Central banks have laid in a trap for all of us, not just themselves -- assuring high inflation and a deep recession -or- hyperinflation and a global depression if they go back to money printing when lack of money is clearly not the problem and will actually exacerbate the problem.
Try lowering interest rates when commodity prices are roaring. Do you think people with low-interest credit available won't think, "I could borrow money on the cheap and invest it into commodities for six months and double my money, easily paying off the loan?" Do you think banks won't find or create pathways to invest the money flow from the Fed's re-expanding balance sheet into oil and uranium and copper and zinc and everything that people either want or need now that all those things are the one kind of asset where all inflation is happening -- where inflation was consider great when Fed funds were inflating stock prices, is now inflating commodity prices? Commodities become the one asset that keeps up with inflation because they are the one thing where the inflation is forming. Why would all money not flow into the one sector that keeps up with inflation because it IS the inflation? Fed free funds will be a massive accelerator for that kind of virtuous cycle.
The central banks will just be feeding the monster. If that sounds improbable, just think of the black swamps where we've seen it happen -- in Germany after WWI and in Zimbabwe and anywhere where supplies were short while money was large and made larger by central-banks printing lots more of it.
Money will follow the money. So, if central banks create money or lower interest into the present environment, you'll see the worst inflation of commodities ever, which will become the worst inflation of consumer prices ever, even if no one is buying, and it will happen faster than you ever thought it could. And the people in the video above certainly will figure it out until it is way too late! That can happen even in a shrinking, recessionary market for the simple reason that no one will produce and sell items for less than what it costs them to make them, even if they are selling a lot fewer of them. You cannot make up a loss on volume! Commodities drive those costs.
Central banks have no power to end shortages, but if they pump money into shortages when stocks and bonds are falling badly, they will certainly drive up the cost of everything just like they once did stocks. And the more that inferno becomes a vortex, the more investor money it pulls into its funnel at the bottom and shoots up into sky-high prices for everyone on earth.

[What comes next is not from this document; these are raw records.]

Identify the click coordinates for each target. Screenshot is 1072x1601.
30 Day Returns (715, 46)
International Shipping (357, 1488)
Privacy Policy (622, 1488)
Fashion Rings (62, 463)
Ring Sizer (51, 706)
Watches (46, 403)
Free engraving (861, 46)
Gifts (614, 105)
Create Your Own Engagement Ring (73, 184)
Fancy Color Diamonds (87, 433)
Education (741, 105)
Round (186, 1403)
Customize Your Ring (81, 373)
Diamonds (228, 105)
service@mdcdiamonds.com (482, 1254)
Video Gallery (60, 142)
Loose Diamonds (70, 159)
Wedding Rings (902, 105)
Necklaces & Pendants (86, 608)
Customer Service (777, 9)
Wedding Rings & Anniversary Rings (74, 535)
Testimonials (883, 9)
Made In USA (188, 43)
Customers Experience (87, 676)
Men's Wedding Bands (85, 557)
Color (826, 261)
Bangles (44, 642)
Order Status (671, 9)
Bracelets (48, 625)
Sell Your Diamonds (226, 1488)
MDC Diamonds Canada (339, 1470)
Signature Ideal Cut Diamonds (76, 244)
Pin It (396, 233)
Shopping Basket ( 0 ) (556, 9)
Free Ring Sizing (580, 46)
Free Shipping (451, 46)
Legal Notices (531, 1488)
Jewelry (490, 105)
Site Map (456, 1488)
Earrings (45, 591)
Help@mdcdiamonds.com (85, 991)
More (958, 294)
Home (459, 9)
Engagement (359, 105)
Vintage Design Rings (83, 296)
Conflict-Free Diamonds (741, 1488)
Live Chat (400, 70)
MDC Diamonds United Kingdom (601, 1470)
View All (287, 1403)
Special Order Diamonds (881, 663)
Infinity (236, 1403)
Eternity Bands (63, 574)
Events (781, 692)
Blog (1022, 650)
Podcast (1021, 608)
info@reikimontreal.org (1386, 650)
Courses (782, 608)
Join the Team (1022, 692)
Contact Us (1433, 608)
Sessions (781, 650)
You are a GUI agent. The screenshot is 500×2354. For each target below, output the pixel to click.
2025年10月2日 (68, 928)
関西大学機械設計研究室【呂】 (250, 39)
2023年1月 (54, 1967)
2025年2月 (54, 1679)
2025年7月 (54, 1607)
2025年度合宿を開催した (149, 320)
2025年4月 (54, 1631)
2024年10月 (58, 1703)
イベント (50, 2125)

The new thought for me was the realization of how quickly, even in a place like America, hyperinflation could take hold, and all it requires is that the commodities market becomes the last refuge that all money flees to during a simultaneous market crash in stocks, bonds, and real estate now that global shortages have added a level of perceived safety to commodity bets and an acceleration to commodity prices via speculators, gaming the market like never before. How long will it take the people in the video above to realize their new money is only jet fuel on that fiery vortex?